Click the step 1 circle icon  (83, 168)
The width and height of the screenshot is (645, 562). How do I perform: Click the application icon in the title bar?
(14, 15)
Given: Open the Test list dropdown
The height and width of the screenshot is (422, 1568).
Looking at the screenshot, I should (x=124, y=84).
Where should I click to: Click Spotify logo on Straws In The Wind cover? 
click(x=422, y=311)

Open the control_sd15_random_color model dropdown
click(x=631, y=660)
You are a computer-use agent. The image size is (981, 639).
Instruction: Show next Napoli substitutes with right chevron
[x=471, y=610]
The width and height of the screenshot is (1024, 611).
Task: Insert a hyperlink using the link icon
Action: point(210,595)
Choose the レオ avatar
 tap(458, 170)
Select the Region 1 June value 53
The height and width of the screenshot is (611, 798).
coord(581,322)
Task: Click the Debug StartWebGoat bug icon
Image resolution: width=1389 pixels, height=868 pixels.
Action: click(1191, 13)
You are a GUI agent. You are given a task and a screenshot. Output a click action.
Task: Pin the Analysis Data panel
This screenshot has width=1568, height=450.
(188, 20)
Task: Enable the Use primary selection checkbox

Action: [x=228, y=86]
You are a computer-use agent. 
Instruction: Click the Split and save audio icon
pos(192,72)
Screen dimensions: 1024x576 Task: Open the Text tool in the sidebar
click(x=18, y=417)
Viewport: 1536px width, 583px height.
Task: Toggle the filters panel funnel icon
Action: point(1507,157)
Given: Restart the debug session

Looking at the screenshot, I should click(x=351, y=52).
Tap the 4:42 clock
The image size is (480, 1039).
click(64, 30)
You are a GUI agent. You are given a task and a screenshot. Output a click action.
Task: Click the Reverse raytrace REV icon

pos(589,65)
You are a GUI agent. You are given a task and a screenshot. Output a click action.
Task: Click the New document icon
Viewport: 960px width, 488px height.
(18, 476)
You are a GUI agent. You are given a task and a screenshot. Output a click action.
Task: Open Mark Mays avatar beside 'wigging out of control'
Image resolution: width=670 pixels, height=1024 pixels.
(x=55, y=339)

========================================================================

#### WORK INSTRUCTIONS:
The answer must consist of each line from the entries that contains the string "computer".

#### ANSWER SECTION:
You are a computer-use agent. The image size is (981, 639).
You are a computer-use agent. 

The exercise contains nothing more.